__Required actions__.
a: According to the page on faeAuditor URL scripts, why can a high-level group have sub-groups?
b: Rewrite the raw records from the line with "Given: Select the first bow in the grid" up to and including the last line of the records as a Markdown table with the columns Number and Record line. Leave out blank lines.

__Supplied text__.

** START **

Skip to content
Jon Gunderson edited this page Jul 20, 2020 · 20 revisions

Python Scripts for creating groups of URLs

These scripts are in the faeAuditor/faeData directory:

Python Script Param 1 Param 2 Output Description
adjust-audit-websites.py audit ID none updated audit information Changes http to https for websites with low number of pages found
audit-urls-to-csv.py none none none not sure
test_urllib.py none none none not sure
audit-one-group-urls-to-csv.py none none none not sure
create_csv_from_urls.py Text file with one URL on each line, with optional grouping ids none CSV file of URLs Converts a text file of URL to the CSV format for populating the faeAuditor database
populate_websites_from_csv.py JSON formatting files with grouping information CSV formated file with URL info updated database Populates Auditor database with urls with up to two grouping labels

Populating faeAuditor Database with URL and Group Information

The populate_websites_from_csv.py python script is used to create, update and add URLs to a set of URLs for an Audit. The first file is a JSON file that contains information about the Audit and any grouping information used to associate a URL with up to two levels of grouping and sub grouping. The levels of grouping are hierarchical, so a high level group can have sub-groups (e.g. Universities with colleges as a sub group).

Command to run within the faeAuditor virtual environment:

python populate_websites_from_csv.py file1.json file2.csv

JSON Format Example: No Grouping

{ "title"        : "Penn State University",
  "audit_slug"   : "psu",
  "depth"        : 3,
  "max_pages"    : 200,
  "ruleset_id"   : "ARIA_STRICT",
  "wait_time"    : 90000,
  "groups"       : []
}

JSON Format Example: 1 level of Grouping

{
  "title"        : "2020 Illinois",
  "audit_slug"   : "2020-illinois",
  "depth"        : 2,
  "ruleset_id"   : "ARIA_STRICT",
  "wait_time"    : 90000,
  "max_pages"    : 200,
  "groups"       : [
  {
    "id"           : "college",
    "title"        : "College",
    "title_plural" : "Colleges",
    "members" : [
      {
        "slug" : "ahs",
        "title": "Applied Health Sciences",
        "abbrev": "AHS"

** END **

[Raw records]
** START **

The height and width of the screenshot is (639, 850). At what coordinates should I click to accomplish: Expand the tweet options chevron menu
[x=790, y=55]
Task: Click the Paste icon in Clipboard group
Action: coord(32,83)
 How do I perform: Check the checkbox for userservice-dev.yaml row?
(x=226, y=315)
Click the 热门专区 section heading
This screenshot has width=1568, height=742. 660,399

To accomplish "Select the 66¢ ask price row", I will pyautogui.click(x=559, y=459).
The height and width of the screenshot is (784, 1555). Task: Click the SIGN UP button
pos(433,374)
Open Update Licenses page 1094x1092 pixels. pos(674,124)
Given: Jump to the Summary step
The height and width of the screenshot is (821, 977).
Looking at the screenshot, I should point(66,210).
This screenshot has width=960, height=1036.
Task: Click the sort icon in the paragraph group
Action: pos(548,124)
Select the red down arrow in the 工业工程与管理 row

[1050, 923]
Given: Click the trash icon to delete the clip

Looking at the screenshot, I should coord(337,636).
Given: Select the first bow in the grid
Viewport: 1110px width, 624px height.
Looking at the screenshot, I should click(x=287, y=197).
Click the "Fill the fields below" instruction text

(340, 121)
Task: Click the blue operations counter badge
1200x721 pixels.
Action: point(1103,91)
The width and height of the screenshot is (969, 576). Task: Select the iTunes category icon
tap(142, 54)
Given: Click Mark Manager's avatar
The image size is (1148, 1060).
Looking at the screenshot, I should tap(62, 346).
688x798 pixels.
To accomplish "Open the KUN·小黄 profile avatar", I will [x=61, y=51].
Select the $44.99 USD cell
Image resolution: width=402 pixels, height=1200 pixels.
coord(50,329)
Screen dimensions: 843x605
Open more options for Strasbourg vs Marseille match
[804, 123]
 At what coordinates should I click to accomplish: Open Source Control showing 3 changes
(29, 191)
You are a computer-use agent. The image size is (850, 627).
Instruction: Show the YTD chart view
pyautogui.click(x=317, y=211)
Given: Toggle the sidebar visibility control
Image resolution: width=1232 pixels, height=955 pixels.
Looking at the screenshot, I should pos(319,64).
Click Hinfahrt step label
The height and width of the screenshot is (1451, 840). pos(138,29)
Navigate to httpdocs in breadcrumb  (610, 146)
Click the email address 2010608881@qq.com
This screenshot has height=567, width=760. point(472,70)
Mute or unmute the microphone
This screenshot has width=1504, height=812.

** END **

__Exercise solutions__.
a: A high-level group can have sub-groups because the levels of grouping are hierarchical. The text's example is universities with colleges as a sub group, and a URL can be associated with up to two levels of grouping and sub grouping.

b:
| Number | Record line |
|---|---|
| 1 | Given: Select the first bow in the grid |
| 2 | Viewport: 1110px width, 624px height. |
| 3 | Looking at the screenshot, I should click(x=287, y=197). |
| 4 | Click the "Fill the fields below" instruction text |
| 5 | (340, 121) |
| 6 | Task: Click the blue operations counter badge |
| 7 | 1200x721 pixels. |
| 8 | Action: point(1103,91) |
| 9 | The width and height of the screenshot is (969, 576). Task: Select the iTunes category icon |
| 10 | tap(142, 54) |
| 11 | Given: Click Mark Manager's avatar |
| 12 | The image size is (1148, 1060). |
| 13 | Looking at the screenshot, I should tap(62, 346). |
| 14 | 688x798 pixels. |
| 15 | To accomplish "Open the KUN·小黄 profile avatar", I will [x=61, y=51]. |
| 16 | Select the $44.99 USD cell |
| 17 | Image resolution: width=402 pixels, height=1200 pixels. |
| 18 | coord(50,329) |
| 19 | Screen dimensions: 843x605 |
| 20 | Open more options for Strasbourg vs Marseille match |
| 21 | [804, 123] |
| 22 |  At what coordinates should I click to accomplish: Open Source Control showing 3 changes |
| 23 | (29, 191) |
| 24 | You are a computer-use agent. The image size is (850, 627). |
| 25 | Instruction: Show the YTD chart view |
| 26 | pyautogui.click(x=317, y=211) |
| 27 | Given: Toggle the sidebar visibility control |
| 28 | Image resolution: width=1232 pixels, height=955 pixels. |
| 29 | Looking at the screenshot, I should pos(319,64). |
| 30 | Click Hinfahrt step label |
| 31 | The height and width of the screenshot is (1451, 840). pos(138,29) |
| 32 | Navigate to httpdocs in breadcrumb  (610, 146) |
| 33 | Click the email address 2010608881@qq.com |
| 34 | This screenshot has height=567, width=760. point(472,70) |
| 35 | Mute or unmute the microphone |
| 36 | This screenshot has width=1504, height=812. |